> [Exercise requirements] Reproduce the rows below with every "accomplish" swapped for "complete" and nothing else changed. Leave the pictures out of your answer.
## start
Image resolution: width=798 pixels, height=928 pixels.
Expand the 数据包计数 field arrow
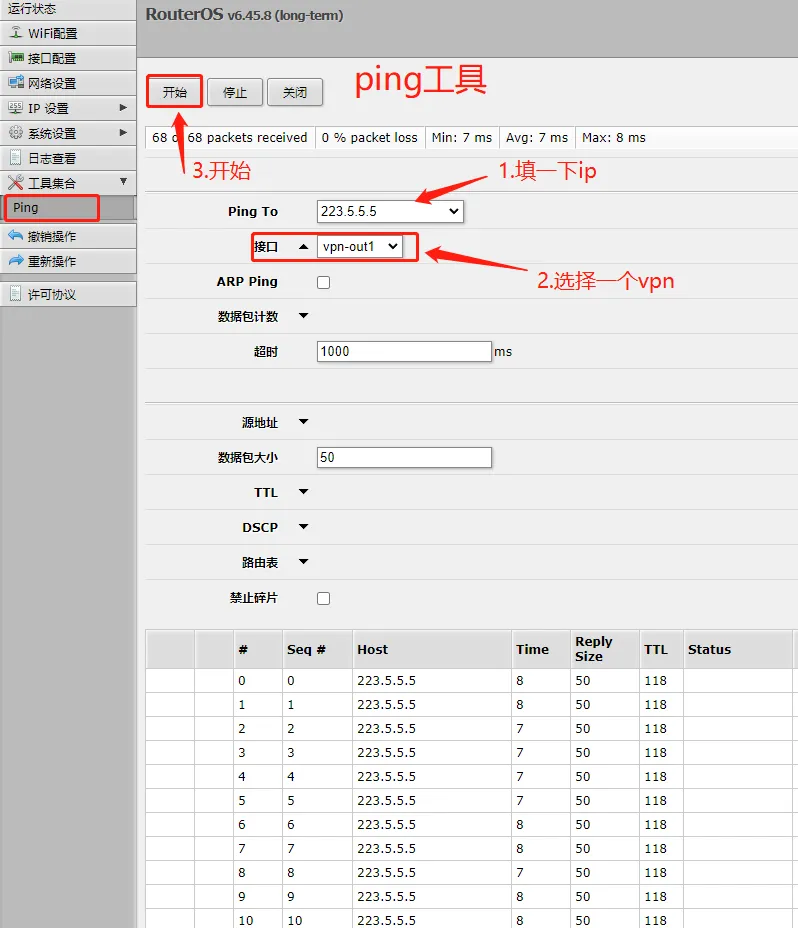click(x=304, y=316)
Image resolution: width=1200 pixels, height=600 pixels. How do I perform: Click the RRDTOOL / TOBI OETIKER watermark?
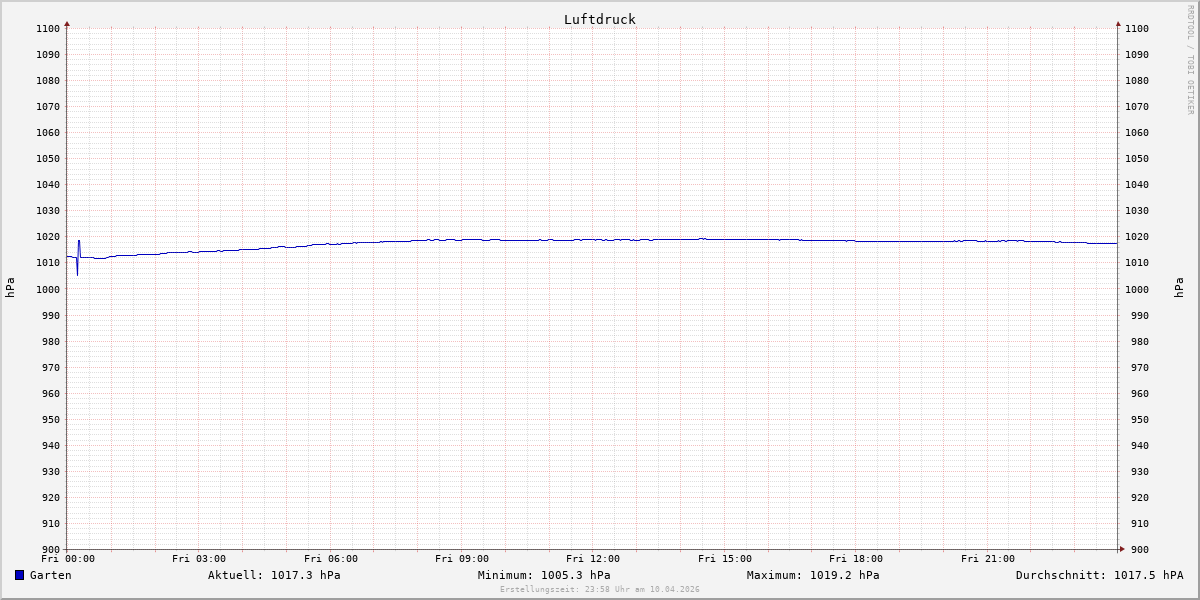point(1190,60)
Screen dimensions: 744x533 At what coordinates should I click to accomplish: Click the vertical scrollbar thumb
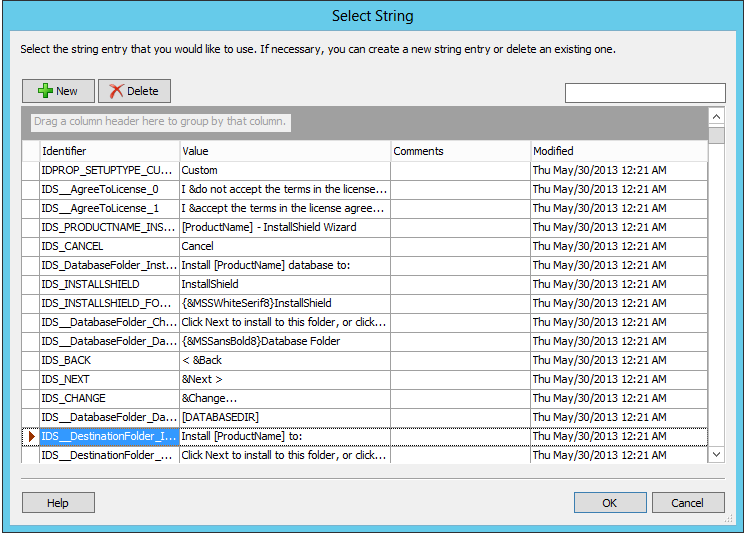pos(716,134)
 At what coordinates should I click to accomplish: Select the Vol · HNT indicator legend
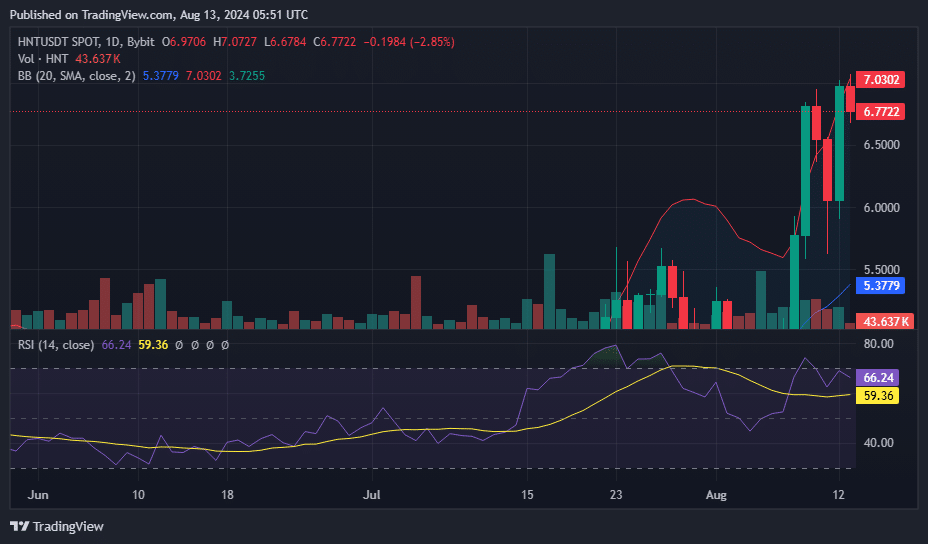coord(43,59)
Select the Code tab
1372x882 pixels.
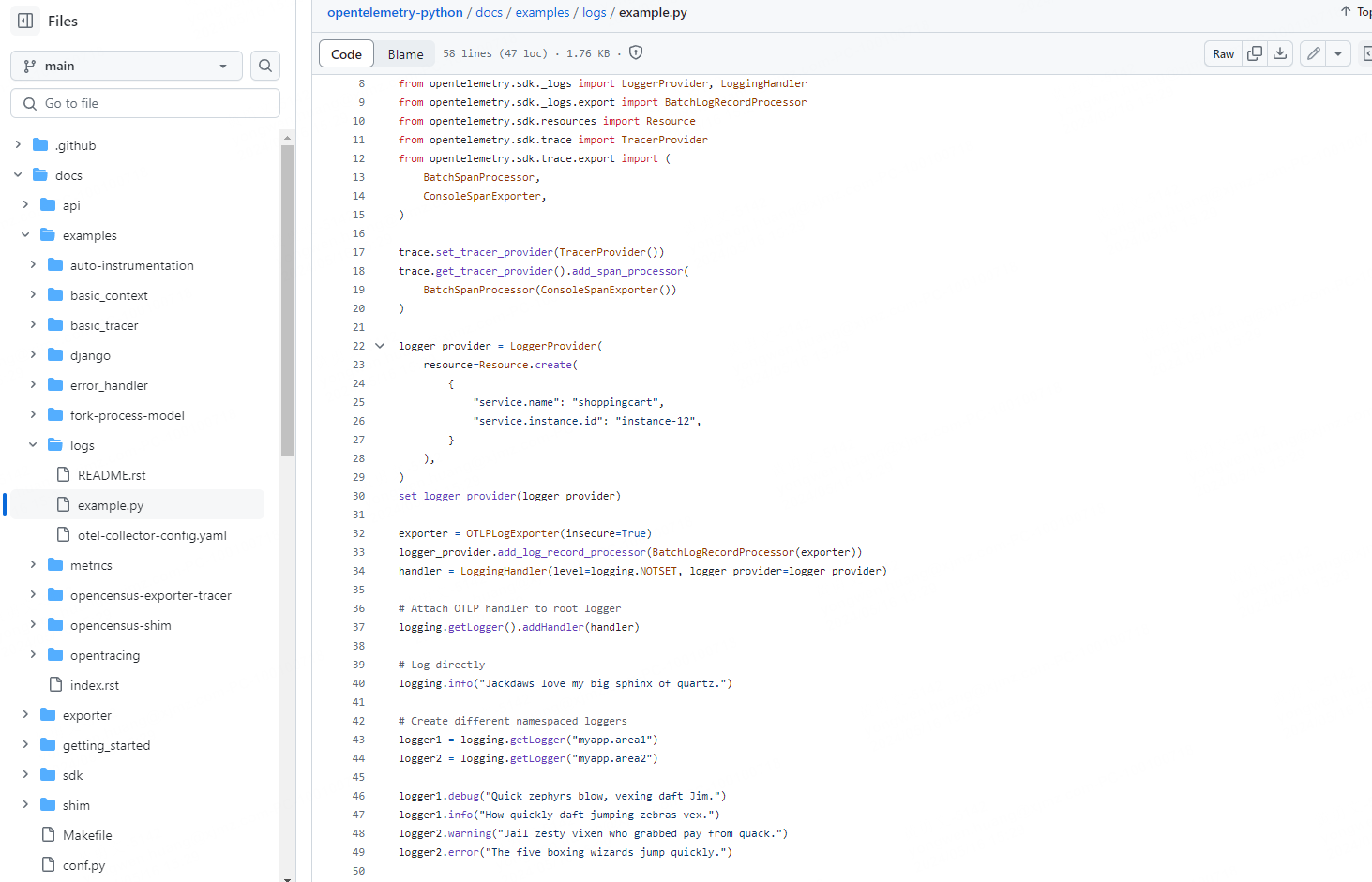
## end
> [Solution]
Image resolution: width=798 pixels, height=928 pixels.
Expand the 数据包计数 field arrow
click(x=304, y=316)
Image resolution: width=1200 pixels, height=600 pixels. How do I perform: Click the RRDTOOL / TOBI OETIKER watermark?
point(1190,60)
Screen dimensions: 744x533 At what coordinates should I click to complete: Click the vertical scrollbar thumb
pos(716,134)
 At what coordinates should I click to complete: Select the Vol · HNT indicator legend
coord(43,59)
Select the Code tab
1372x882 pixels.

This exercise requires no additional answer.